• [GIVEN PROBLEM]:
Give the lines of the rows below as a numbered list, starting at the line that contains "Given: Click the corner kicks bet card" and ending at the line that contains "pos(333,18)", with blank lines skipped. Leave the pictures out of your answer.

Target position rows

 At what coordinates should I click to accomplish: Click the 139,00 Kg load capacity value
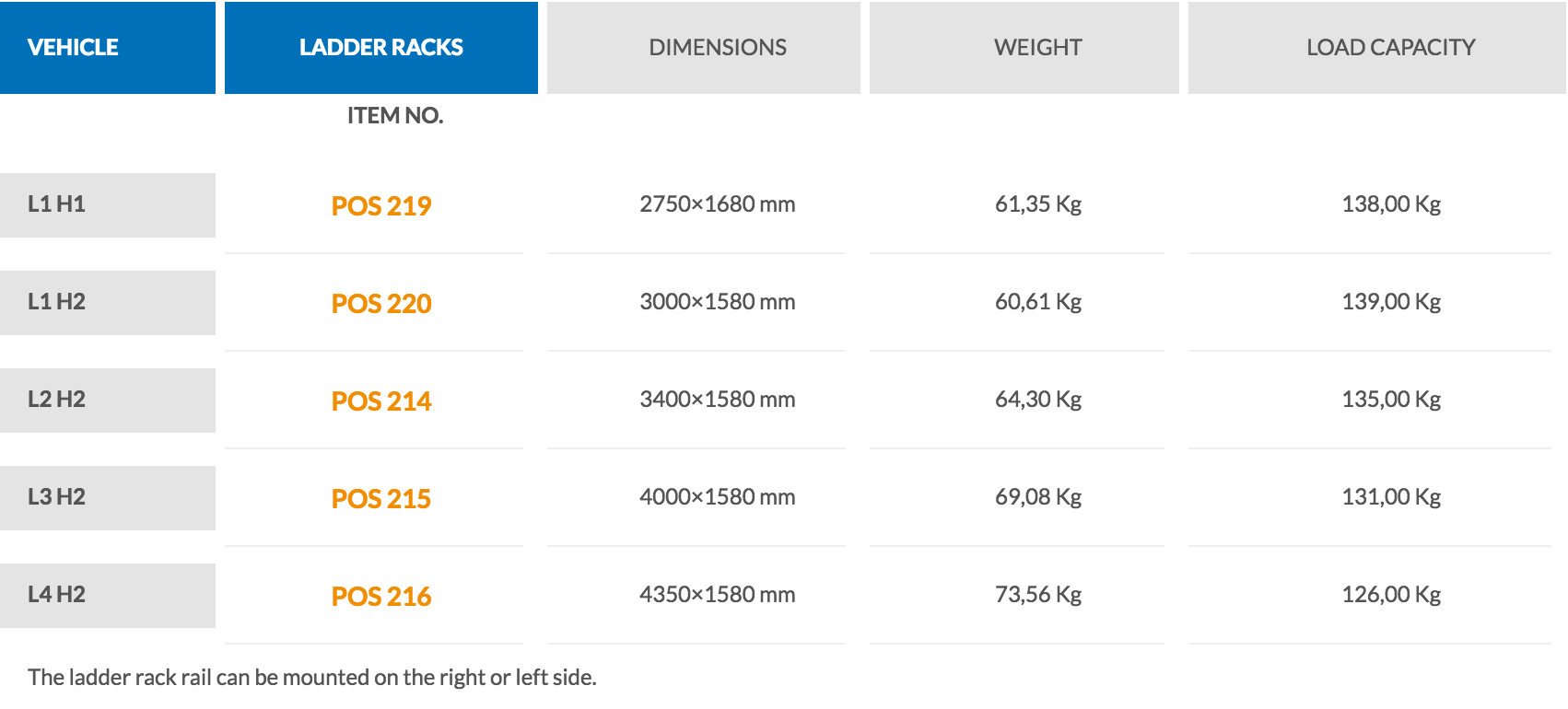coord(1391,302)
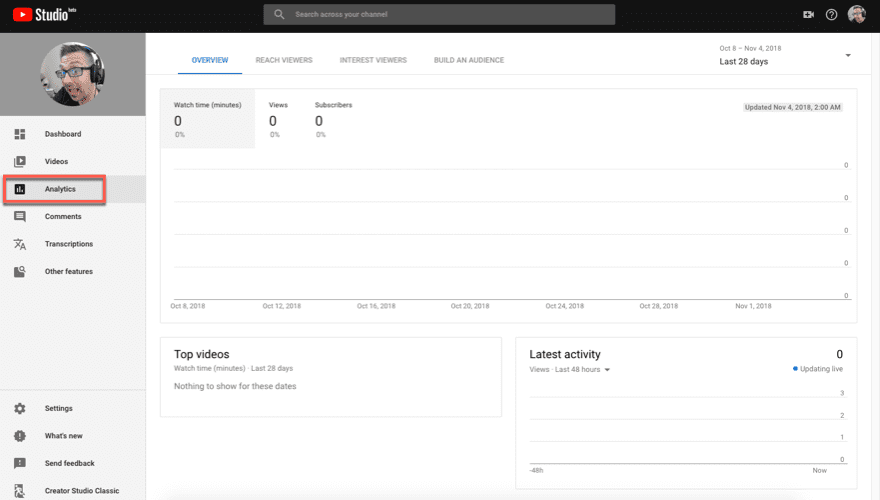Click the create video camera icon

[808, 15]
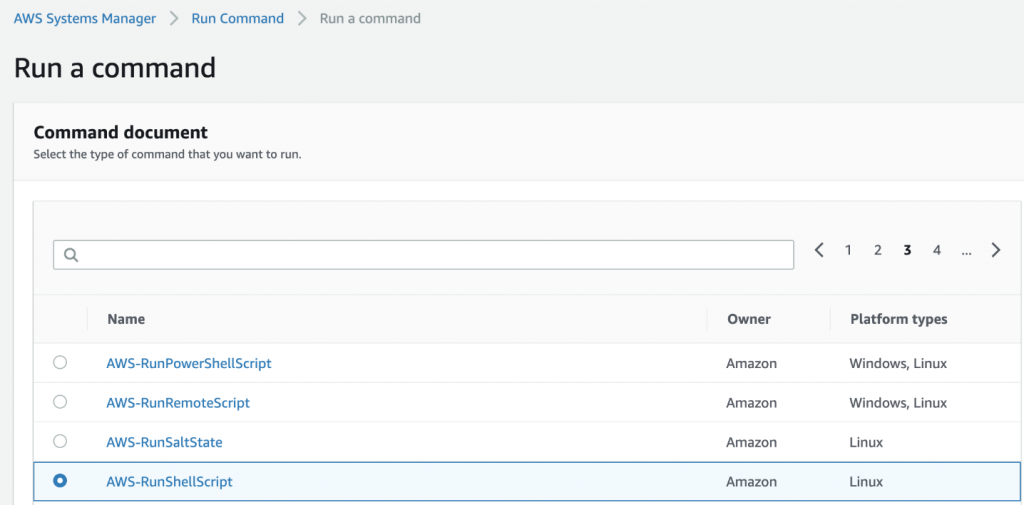Open the AWS-RunSaltState document link
The height and width of the screenshot is (505, 1024).
165,442
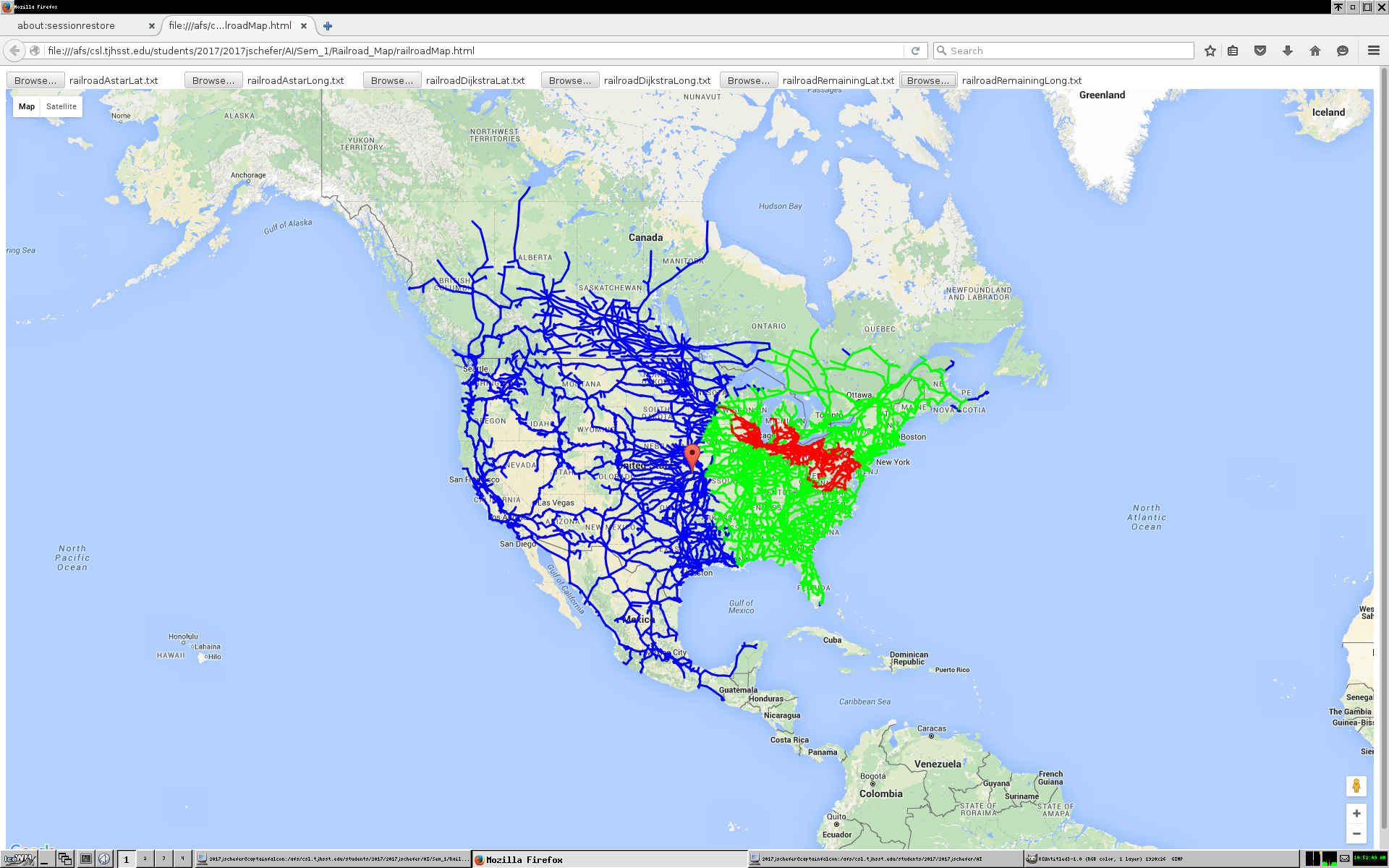The width and height of the screenshot is (1389, 868).
Task: Zoom out of the map
Action: pyautogui.click(x=1356, y=833)
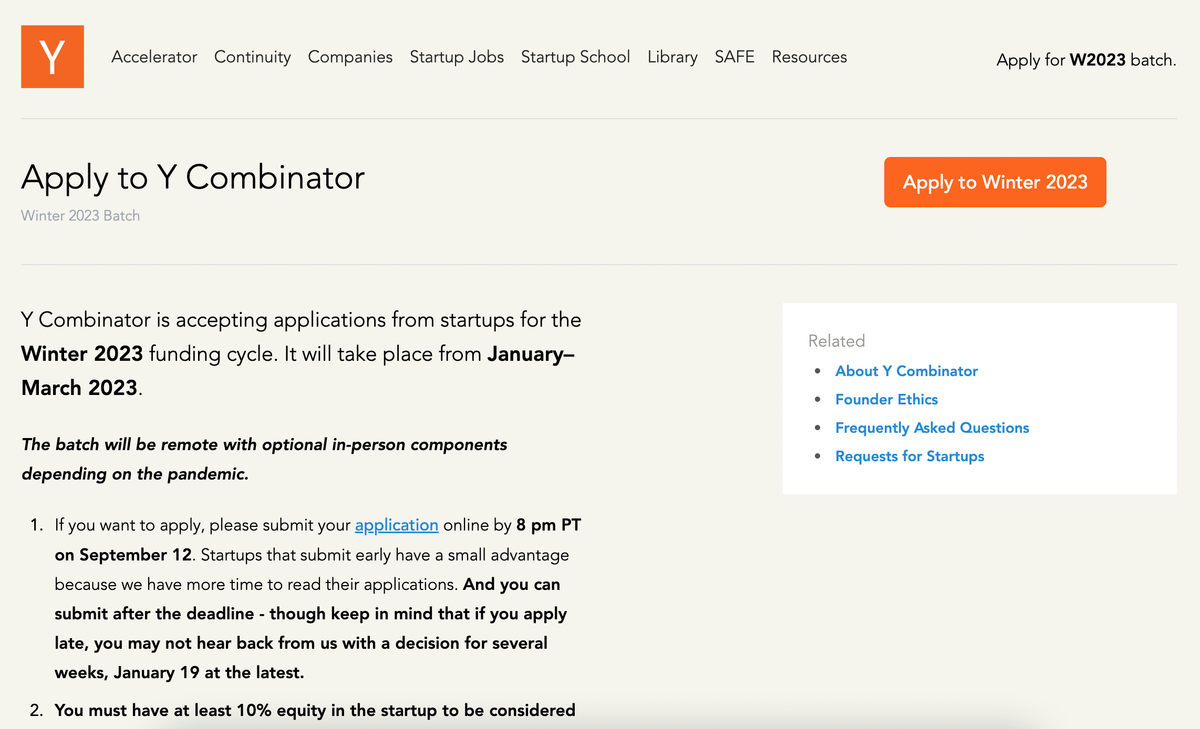Visit Frequently Asked Questions link
The height and width of the screenshot is (729, 1200).
[932, 428]
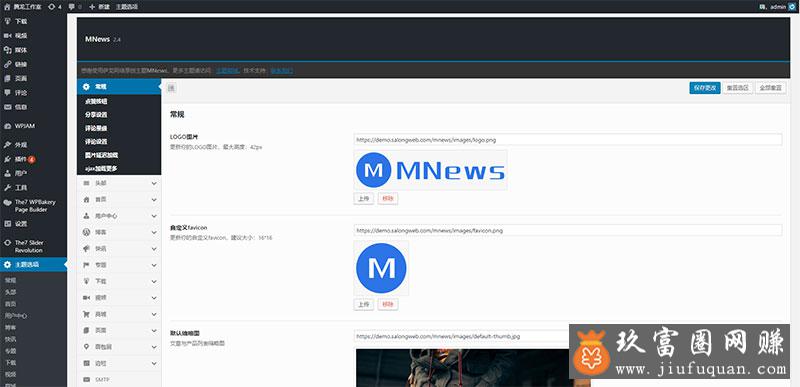Open the SMTP options section

[119, 379]
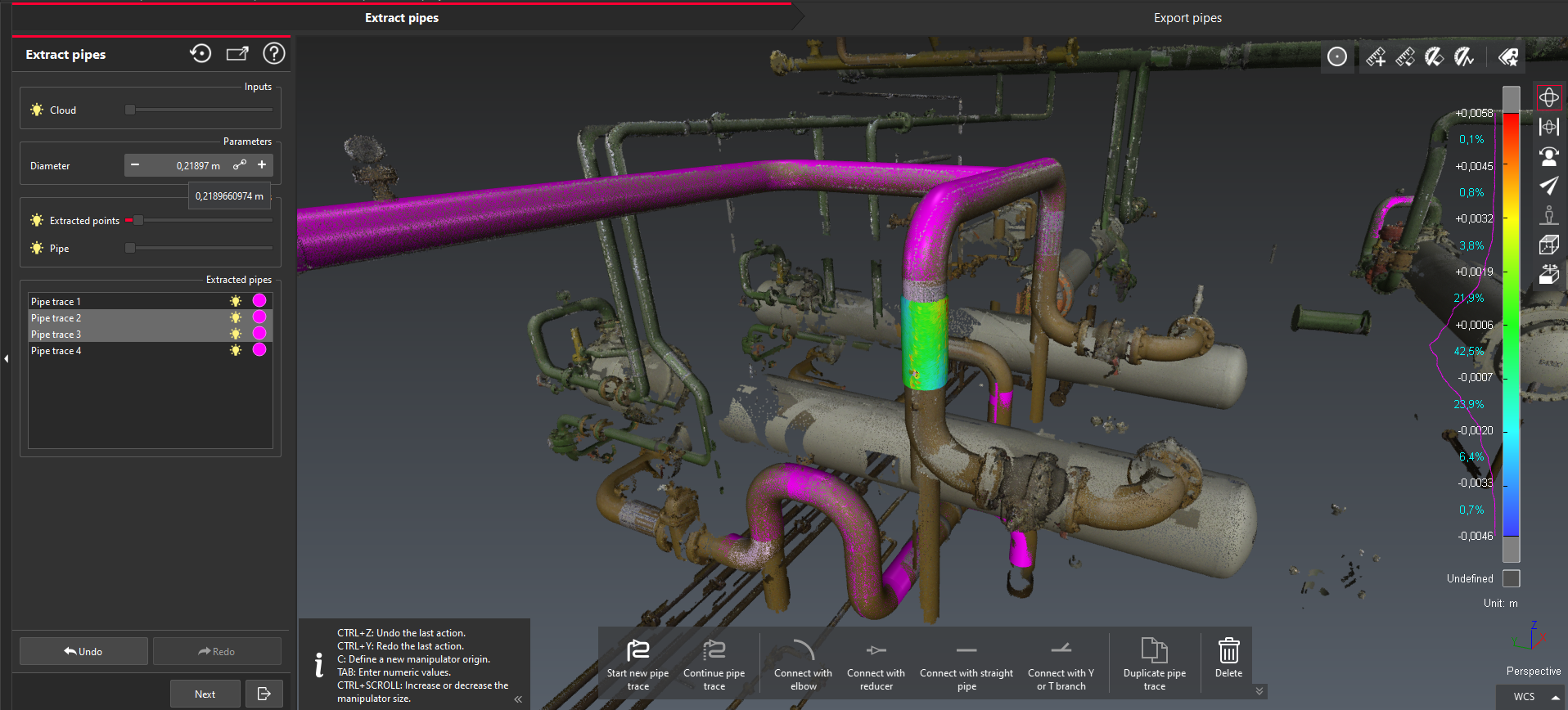Screen dimensions: 1568x710
Task: Toggle Pipe trace 1 visibility bulb
Action: 236,301
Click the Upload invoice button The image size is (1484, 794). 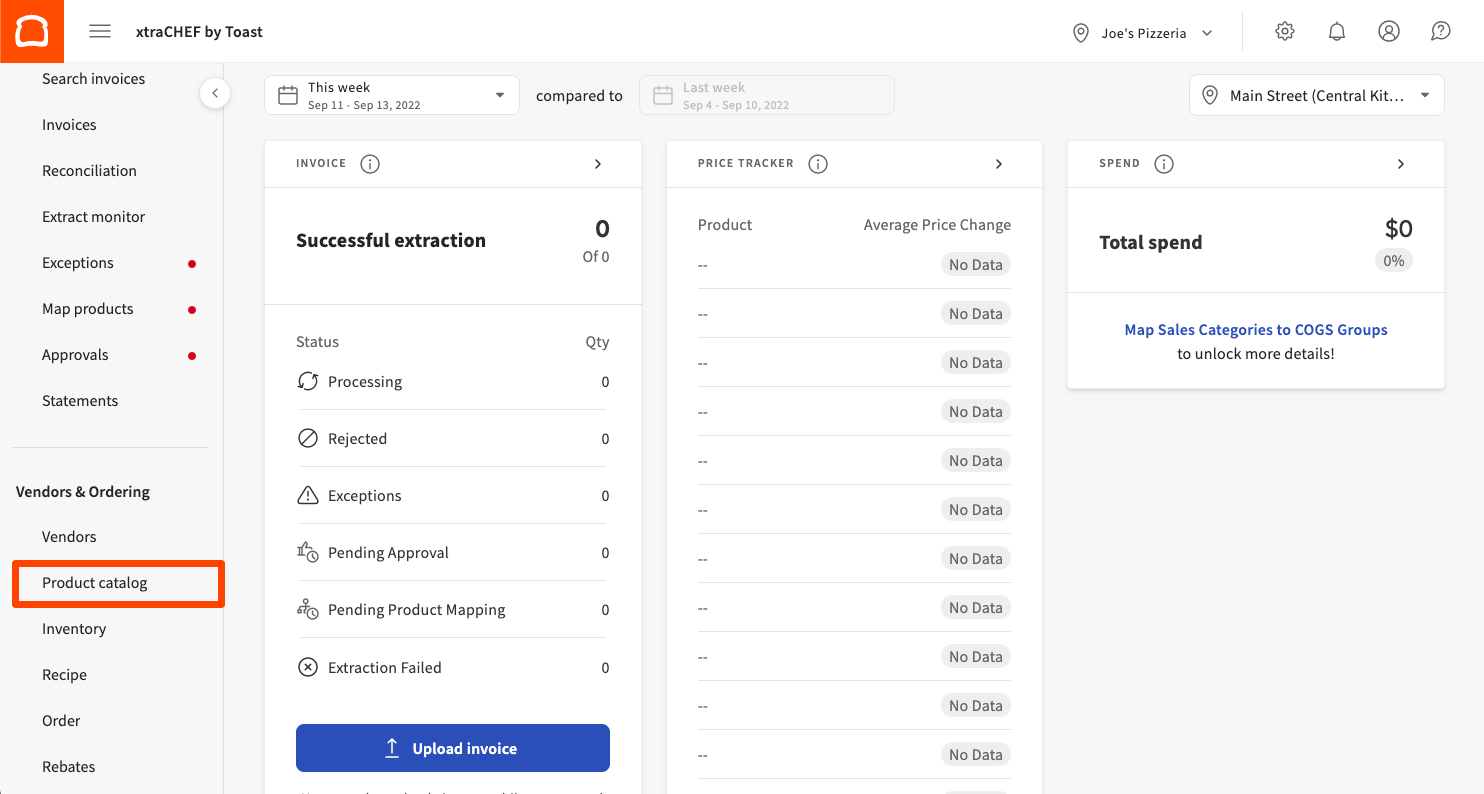pyautogui.click(x=452, y=747)
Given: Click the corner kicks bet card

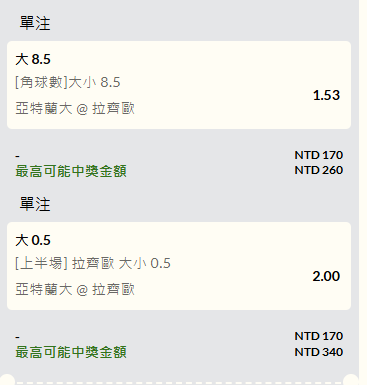Looking at the screenshot, I should tap(179, 85).
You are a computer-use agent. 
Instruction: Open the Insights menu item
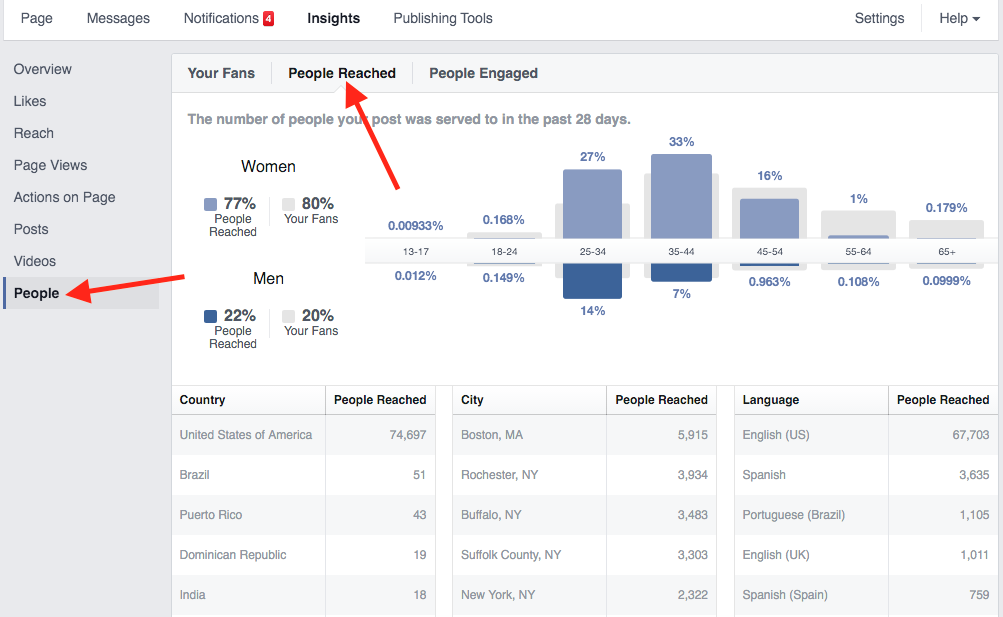pos(333,18)
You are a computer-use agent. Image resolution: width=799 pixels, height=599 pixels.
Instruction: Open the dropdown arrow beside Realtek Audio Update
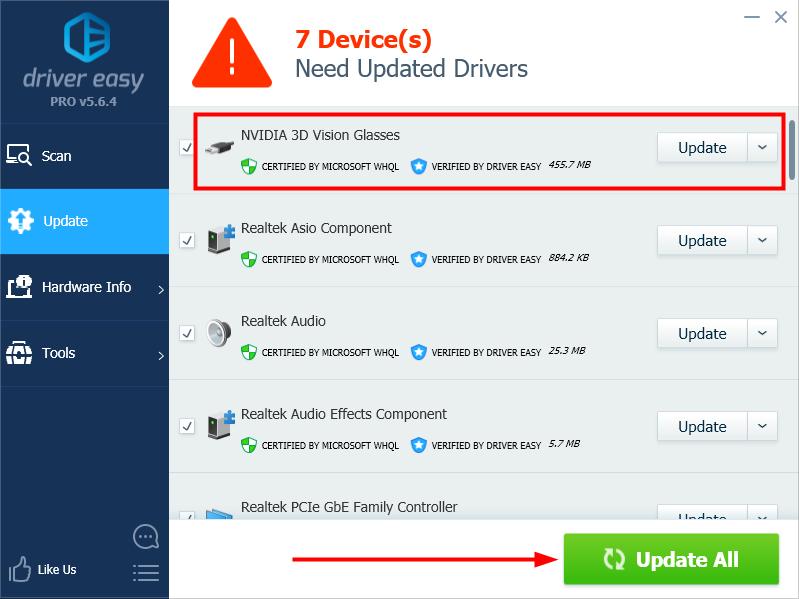click(762, 333)
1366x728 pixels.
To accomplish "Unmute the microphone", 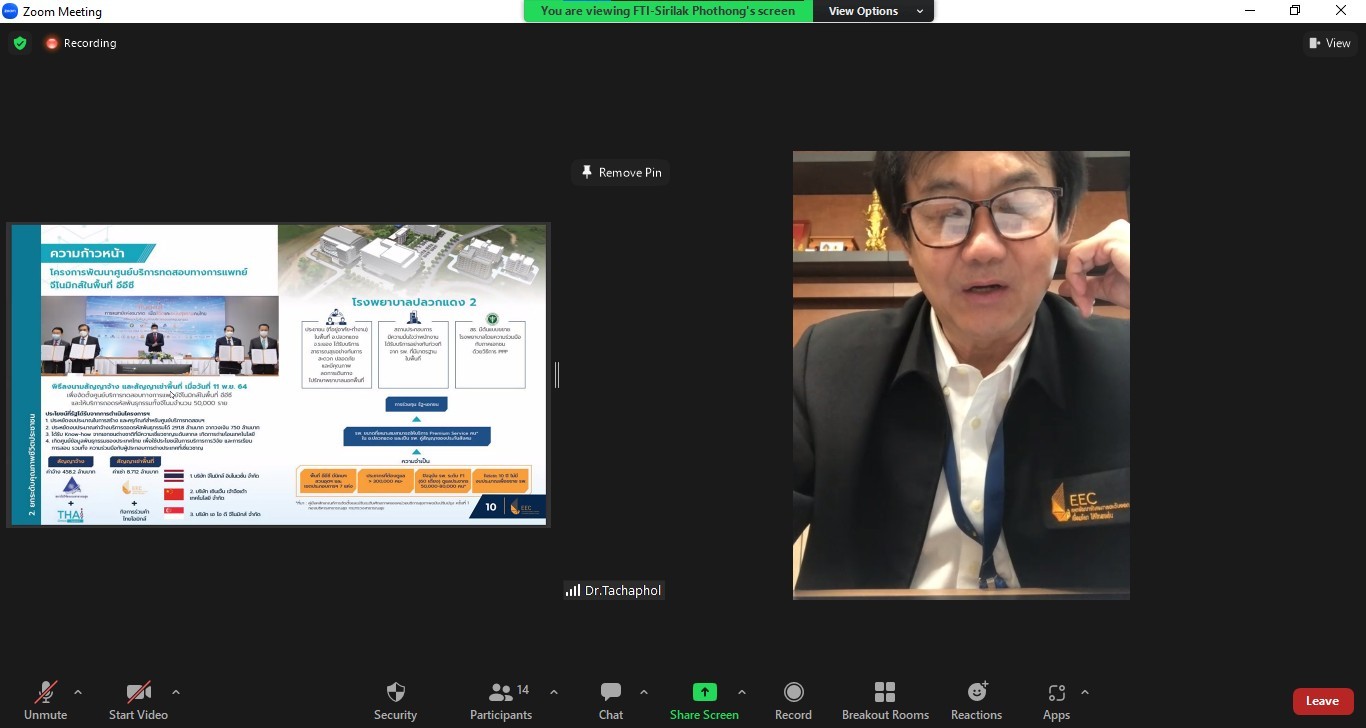I will click(x=45, y=700).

• [COMPLETED TASK]:
1. Given: Click the corner kicks bet card
2. Looking at the screenshot, I should tap(179, 85).
3. You are a computer-use agent. 
4. Instruction: Open the Insights menu item
5. pos(333,18)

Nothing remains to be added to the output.